The incubation period for residents and for most visitors could not be assessed because exposure to the BU-endemic area occurred repeatedly over a prolonged period. However, in 2006, one patient reported a 1-week contact history with Point Lonsdale (P.D.R. Johnson, unpub. data). Her case was diagnosed and reported 7 months after this exposure.

A total of 23,692 mosquitoes were captured in Point Lonsdale during a 25-month period; 96% were Aedes camptorhynchus (Thomson). Twelve other species comprised the remaining 4% (Table 1). Of 11,504 mosquitoes tested, 48 pools were positive for IS2404; of these, 13 pools were also positive for KR and IS2606. Forty-one of 48 pools were female Ae. camptorhynchus, 4 were positive pools of Coquillettidia linealis (Skuse), and 1 each were Anopheles annulipes (Walker s.l.), Culex australicus (Dobrotworsky and Drummond), and Ae. notoscriptus (Skuse). For 2 positive pools with particularly high M. ulcerans DNA concentrations, VNTR locus 9 was amplified and the sequence was identical to that of the local outbreak strain cultured from case-patients (23).

Thirty-five IS2404-positive pools did not contain IS2606 and KR. However, the cycle threshold (Ct) values for IS2404 were lower for those pools that did have IS2606 and KR, which suggested that failure to detect KR and IS2606 in some pools was caused by low DNA concentration, rather than lack of specificity for M. ulcerans. This finding is consistent with known differences in copy number per cell of targets used for PCR screening and confirmation (23). A total of 124 pools of mosquitoes that were negative for IS2404 by PCR were screened with probes for KR and IS2606. None were positive, which indicated that these 2 loci are consistently linked to IS2404 and do not occur independently.
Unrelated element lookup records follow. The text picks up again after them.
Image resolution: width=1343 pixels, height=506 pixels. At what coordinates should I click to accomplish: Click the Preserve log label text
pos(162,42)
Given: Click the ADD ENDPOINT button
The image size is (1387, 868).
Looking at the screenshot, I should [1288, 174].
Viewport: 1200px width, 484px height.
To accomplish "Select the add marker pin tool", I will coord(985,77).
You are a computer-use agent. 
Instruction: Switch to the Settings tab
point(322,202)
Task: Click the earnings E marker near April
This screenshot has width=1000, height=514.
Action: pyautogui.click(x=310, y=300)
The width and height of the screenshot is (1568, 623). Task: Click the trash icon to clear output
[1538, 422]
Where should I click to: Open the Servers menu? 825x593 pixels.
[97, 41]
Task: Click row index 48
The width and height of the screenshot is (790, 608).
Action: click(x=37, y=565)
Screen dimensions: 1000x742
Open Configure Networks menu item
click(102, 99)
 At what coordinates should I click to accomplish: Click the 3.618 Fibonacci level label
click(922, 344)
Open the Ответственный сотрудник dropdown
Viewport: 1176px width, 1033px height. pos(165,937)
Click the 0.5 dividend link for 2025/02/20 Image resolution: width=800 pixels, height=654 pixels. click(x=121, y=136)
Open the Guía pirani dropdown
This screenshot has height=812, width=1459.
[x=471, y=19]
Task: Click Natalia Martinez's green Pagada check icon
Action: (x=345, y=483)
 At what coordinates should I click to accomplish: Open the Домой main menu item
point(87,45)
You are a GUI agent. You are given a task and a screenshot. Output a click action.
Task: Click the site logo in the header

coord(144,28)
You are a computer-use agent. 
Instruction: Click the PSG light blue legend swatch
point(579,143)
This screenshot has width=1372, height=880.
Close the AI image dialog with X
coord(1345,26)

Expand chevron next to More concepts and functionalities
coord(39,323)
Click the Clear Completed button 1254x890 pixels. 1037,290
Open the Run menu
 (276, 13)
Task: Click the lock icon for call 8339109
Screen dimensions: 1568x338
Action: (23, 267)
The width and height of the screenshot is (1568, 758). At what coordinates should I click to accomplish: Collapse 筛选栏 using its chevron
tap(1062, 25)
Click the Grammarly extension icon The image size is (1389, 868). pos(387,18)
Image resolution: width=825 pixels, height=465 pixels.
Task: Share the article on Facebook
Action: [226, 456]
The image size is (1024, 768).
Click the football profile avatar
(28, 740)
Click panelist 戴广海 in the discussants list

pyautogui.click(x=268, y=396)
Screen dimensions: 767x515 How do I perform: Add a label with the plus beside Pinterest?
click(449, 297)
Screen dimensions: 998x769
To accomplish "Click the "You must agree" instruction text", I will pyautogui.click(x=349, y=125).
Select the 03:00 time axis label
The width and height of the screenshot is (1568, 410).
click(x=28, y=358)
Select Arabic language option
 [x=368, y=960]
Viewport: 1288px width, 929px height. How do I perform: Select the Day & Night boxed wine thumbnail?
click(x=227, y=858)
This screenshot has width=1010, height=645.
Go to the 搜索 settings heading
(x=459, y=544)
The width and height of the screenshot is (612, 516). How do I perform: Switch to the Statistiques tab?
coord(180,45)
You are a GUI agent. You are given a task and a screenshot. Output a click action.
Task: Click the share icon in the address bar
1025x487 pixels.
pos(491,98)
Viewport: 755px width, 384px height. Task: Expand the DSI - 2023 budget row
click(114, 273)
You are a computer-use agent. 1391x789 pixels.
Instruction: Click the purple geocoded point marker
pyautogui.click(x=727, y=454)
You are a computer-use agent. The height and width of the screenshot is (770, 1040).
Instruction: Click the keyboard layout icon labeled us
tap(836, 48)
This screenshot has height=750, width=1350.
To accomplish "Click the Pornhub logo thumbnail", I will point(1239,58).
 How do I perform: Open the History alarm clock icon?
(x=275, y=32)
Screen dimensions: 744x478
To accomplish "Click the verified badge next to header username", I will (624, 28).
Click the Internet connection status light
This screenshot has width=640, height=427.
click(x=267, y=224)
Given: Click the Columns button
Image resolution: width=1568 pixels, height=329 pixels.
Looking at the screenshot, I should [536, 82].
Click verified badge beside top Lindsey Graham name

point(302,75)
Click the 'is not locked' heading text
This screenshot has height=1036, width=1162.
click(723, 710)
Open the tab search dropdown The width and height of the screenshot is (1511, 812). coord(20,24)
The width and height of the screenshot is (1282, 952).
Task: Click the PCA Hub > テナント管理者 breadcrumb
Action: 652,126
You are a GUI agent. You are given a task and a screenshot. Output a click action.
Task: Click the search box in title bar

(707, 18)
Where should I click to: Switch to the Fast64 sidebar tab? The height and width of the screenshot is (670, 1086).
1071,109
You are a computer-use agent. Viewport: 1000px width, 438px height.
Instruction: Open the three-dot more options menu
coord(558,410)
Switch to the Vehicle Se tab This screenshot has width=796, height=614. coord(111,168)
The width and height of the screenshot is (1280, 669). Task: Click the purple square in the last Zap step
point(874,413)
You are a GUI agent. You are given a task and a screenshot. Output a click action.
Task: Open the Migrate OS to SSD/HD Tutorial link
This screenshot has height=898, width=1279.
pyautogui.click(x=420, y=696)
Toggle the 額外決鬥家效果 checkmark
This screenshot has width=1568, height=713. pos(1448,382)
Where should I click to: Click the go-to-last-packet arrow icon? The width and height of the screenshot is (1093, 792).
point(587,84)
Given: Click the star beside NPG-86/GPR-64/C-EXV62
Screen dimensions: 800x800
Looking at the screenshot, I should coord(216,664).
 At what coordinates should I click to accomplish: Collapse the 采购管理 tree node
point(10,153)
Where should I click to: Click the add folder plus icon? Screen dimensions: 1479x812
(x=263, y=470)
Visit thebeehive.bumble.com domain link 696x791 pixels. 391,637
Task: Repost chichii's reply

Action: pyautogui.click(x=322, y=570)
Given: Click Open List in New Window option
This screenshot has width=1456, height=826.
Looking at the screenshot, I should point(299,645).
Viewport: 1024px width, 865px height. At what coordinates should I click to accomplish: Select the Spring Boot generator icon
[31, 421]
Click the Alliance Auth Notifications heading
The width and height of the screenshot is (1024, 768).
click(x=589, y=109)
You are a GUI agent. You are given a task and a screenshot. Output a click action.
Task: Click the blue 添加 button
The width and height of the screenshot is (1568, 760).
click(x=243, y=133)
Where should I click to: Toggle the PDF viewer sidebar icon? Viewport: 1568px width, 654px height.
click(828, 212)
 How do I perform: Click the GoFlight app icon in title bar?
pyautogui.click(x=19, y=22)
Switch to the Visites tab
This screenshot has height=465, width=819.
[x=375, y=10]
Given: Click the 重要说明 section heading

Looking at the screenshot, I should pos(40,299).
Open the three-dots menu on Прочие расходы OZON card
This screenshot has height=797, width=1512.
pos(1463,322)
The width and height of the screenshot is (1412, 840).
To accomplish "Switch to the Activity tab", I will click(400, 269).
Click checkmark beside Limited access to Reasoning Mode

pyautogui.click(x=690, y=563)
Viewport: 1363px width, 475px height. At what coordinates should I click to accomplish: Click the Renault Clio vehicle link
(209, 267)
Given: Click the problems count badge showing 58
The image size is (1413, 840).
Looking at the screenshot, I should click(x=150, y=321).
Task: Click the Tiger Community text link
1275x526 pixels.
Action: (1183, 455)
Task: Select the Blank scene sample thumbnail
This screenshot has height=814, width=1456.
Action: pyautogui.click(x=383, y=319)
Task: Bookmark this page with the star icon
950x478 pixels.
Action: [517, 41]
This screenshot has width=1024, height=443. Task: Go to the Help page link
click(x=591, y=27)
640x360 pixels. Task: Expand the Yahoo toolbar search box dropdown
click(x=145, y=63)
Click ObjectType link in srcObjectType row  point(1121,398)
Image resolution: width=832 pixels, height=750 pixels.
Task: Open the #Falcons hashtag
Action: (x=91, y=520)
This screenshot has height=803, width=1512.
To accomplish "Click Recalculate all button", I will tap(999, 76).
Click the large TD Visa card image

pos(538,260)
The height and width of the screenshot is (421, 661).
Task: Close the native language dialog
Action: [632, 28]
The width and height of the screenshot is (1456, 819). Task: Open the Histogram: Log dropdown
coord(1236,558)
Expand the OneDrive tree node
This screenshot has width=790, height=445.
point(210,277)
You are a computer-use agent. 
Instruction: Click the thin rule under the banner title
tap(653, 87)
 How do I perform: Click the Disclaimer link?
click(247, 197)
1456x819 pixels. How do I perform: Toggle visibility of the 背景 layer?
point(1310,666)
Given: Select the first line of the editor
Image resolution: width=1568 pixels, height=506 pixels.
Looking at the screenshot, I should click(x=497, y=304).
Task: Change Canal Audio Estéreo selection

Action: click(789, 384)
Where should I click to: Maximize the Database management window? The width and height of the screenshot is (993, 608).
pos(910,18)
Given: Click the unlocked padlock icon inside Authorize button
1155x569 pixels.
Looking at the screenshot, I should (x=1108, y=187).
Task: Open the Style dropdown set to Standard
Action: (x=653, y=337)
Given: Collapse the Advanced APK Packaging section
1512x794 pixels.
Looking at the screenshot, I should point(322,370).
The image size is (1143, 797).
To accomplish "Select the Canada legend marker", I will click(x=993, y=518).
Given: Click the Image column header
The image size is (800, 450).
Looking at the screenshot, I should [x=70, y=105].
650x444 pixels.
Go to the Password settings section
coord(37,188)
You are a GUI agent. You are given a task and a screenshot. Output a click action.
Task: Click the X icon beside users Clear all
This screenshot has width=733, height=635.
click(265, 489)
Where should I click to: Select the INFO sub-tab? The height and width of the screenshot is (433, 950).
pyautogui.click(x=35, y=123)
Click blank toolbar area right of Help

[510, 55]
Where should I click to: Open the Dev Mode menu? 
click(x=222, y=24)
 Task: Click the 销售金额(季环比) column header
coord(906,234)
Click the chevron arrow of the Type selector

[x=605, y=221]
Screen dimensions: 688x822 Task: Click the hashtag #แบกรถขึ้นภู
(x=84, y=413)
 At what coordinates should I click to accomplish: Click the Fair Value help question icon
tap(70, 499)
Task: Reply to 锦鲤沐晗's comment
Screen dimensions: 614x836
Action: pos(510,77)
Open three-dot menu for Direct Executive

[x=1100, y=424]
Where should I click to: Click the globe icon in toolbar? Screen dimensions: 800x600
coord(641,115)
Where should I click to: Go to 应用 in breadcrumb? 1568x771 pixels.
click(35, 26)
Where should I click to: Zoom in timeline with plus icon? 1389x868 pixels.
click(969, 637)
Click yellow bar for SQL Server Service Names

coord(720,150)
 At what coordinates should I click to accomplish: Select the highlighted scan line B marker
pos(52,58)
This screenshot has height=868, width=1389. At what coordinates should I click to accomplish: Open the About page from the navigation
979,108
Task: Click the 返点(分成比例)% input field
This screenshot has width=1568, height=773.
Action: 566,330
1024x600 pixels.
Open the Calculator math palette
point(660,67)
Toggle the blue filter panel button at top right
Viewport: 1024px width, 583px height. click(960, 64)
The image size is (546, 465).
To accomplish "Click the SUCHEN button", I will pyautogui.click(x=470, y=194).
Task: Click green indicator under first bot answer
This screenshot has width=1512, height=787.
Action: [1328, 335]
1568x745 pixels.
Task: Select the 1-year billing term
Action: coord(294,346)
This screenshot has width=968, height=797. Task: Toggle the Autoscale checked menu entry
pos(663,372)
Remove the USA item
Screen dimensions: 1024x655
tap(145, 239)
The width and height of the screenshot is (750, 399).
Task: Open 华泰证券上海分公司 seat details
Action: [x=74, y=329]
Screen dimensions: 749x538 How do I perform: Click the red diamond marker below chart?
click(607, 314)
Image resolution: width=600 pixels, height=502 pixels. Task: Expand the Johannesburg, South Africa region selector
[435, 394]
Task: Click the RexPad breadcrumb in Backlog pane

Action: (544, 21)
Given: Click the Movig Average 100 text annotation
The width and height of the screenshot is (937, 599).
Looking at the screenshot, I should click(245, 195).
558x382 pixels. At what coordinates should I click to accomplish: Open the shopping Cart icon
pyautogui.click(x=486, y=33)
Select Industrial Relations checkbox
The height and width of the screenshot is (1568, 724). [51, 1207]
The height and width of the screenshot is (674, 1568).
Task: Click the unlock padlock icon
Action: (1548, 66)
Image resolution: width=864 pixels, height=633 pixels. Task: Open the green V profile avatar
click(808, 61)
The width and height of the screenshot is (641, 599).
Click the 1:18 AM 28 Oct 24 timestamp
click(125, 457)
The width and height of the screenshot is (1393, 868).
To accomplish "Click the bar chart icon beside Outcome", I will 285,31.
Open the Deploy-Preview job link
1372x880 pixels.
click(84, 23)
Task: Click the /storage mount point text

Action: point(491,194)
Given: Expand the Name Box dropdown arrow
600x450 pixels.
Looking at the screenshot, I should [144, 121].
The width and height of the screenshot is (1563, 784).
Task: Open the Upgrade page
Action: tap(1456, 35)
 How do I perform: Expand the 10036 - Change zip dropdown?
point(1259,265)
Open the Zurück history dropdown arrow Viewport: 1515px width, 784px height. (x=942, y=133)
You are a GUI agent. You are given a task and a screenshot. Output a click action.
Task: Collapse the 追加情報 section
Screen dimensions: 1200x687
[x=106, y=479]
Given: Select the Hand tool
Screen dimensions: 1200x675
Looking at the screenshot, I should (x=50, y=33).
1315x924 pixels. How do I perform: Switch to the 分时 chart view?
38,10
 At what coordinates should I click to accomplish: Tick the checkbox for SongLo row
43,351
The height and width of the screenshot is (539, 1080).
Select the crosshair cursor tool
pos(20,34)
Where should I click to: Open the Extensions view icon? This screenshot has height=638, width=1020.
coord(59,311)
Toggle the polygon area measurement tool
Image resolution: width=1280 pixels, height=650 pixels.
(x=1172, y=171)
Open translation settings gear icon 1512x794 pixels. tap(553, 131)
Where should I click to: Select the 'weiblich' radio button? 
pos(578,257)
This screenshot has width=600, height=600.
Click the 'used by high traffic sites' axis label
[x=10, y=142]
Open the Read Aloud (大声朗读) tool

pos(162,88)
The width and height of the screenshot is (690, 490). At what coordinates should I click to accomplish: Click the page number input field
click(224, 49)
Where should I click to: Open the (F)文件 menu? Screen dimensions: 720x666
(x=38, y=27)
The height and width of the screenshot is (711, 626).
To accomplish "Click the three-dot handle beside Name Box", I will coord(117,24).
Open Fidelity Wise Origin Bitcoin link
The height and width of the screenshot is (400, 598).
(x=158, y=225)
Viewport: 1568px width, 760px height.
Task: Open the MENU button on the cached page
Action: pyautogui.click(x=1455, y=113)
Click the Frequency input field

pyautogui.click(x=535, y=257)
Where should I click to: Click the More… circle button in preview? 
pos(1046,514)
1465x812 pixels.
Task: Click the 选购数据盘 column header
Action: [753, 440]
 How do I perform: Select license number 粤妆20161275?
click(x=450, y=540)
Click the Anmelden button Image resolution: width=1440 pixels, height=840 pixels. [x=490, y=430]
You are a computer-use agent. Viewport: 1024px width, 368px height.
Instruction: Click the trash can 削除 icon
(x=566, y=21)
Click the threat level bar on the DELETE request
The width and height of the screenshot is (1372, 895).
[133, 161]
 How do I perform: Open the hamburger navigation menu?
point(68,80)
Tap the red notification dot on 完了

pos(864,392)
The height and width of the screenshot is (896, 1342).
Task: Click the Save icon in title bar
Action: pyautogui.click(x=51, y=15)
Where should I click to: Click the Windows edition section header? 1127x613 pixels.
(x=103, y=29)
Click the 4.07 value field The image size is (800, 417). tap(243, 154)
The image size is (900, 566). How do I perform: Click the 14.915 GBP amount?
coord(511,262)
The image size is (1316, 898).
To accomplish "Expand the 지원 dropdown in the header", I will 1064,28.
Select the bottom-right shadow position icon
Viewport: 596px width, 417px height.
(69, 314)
The MLE (bias corrected) for all mosquitoes over the entire testing period at Point Lonsdale was 4.3 M. ulcerans PCR-positive mosquitoes/1,000 tested (95% confidence interval [CI] 3.2–5.6). However, mosquito numbers varied widely between trappings, as did proportions of positive pools. On 1 occasion, only 269 mosquitoes were trapped, but 6 of the pools were positive (December 2005; MLE 22.4, 95% CI 10.3–50.3). Most PCR-positive pools had relatively high Ct values for IS2404 PCR, which indicated low numbers of contaminating M. ulcerans cells. With reference to spiking experiments under laboratory conditions, ≈10–100 M. ulcerans were likely to have been present per contaminated mosquito (23).

Trapping was conducted at Point Lonsdale between December 2004 and January 2007. Mosquito numbers varied during the period, and traps were not set when local reports suggested low mosquito numbers (Appendix Figure). There appeared to be a qualitative relationship between PCR-positive mosquitoes in spring and summer (September–February) and reporting of new cases of human disease in autumn and winter (March–August). The exposure-to-reporting interval is typically longer than the actual incubation period because patients do not always seek medical assistance immediately and doctors do not always diagnose BU when a patient is first seen (28).

To test that the observed association between M. ulcerans and mosquitoes only occurs in outbreak areas, we tested 3,385 mosquitoes from several inhabited areas with lower BU endemicity than Point Lonsdale. From October 2005 through January 2007, a total of 2,119 mosquitoes (89% Ae. camptorhynchus) were trapped in townships on the Bellarine Peninsula where 30 cases of BU have been reported in the past 5 years; 3 pools of Ae. camptorhynchus were positive by IS2404 PCR. In January and June 2006, a total of 795 mosquitoes (82% Ae. camptorhynchus) were trapped in the Bass Coast Shire, which includes Phillip Island, a region that has previously been endemic for M. ulcerans (14) but has only reported 2 cases in the past 5 years. One pool of Ae. notoscriptus was positive for IS2404. From February through April 2006, 471 mosquitoes were captured from inhabited areas in northern and central Victoria where no human cases of M. ulcerans have been reported. Ten different species were trapped, including 226 Ae. camptorhynchus (48%), but all pools were negative for IS2404. When analyzed together, an association was observed between degree of endemicity and probability of trapping mosquitoes that are positive by PCR for M. ulcerans (Table 2), but this association did not show statistical significance (p = 0.07).